The AII program allowed businesses to claim the full amount of the CCA rate in the first year, rather than just half, plus an additional amount. This was applicable from November 20, 2018 to 2023.
Starting in 2024, the AII still applies but at a reduced rate.
Accelerated Investment Initiative (AII) Example
In this example let’s use assume purchase of a computer in the amount of $1,000
First-Year Deduction Without AII for purchases (In general)
In the year of acquisition, the "half-year rule" generally applies.
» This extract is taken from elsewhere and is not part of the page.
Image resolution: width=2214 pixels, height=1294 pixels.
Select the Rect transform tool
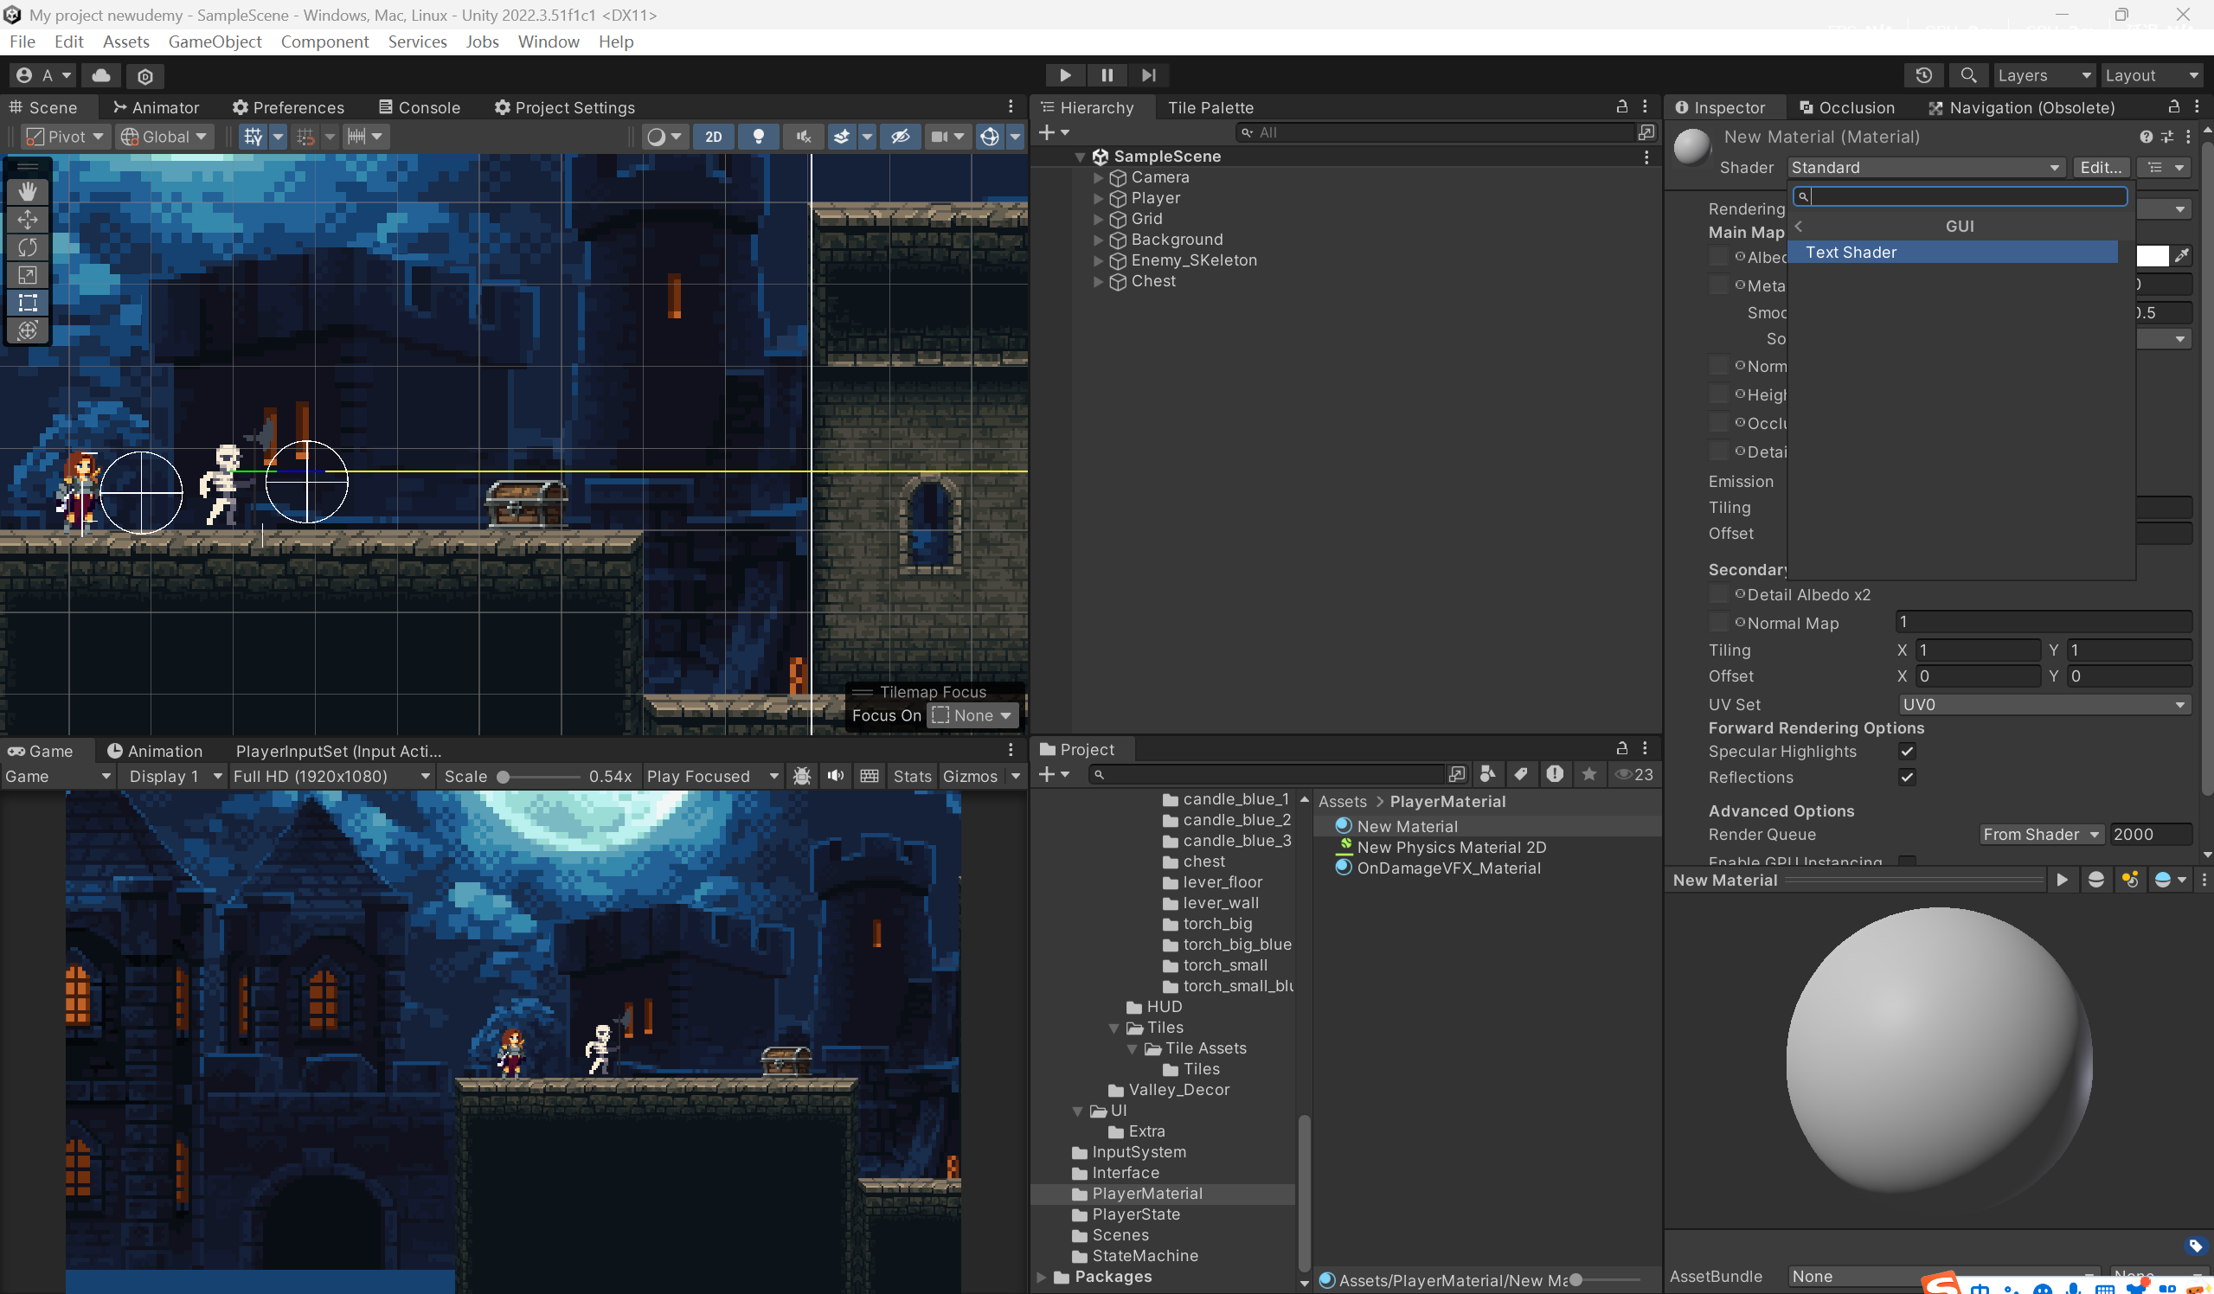(x=27, y=303)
This rule permits you to claim CCA on only half of the asset's net addition to the class, effectively allowing a deduction of 27.5% (which is half of 55%) of the computer's cost in the first year.
Without AII (applying the half-year rule):
First-year CCA deduction: $1,000 × 27.5% = $275
First-Year Deduction With AII for purchases from November 21, 2018 to December 31, 2023:
With AII (suspending the half-year rule plus an additional 50% of the CCA):
First-year CCA deduction: $1,000 × 55% X 1.5 = $825
Additional tax deduction of $550
First-Year Deduction With AII for purchases in 2024 to 2027
With AII (suspending the half-year rule only):
First-year CCA deduction: $1,000 × 55% = $550
Additional tax deduction of $275
If you use tax software to complete your tax return, whether it is schedule T2125 on your personal tax return or schedule 8 on your corporate tax return, the tax software will automatically calculate this amount as long as you select AII. I was, however, interested in the actual mechanics of how it worked and wanted to understand specifically how it applied to 2024 and later years.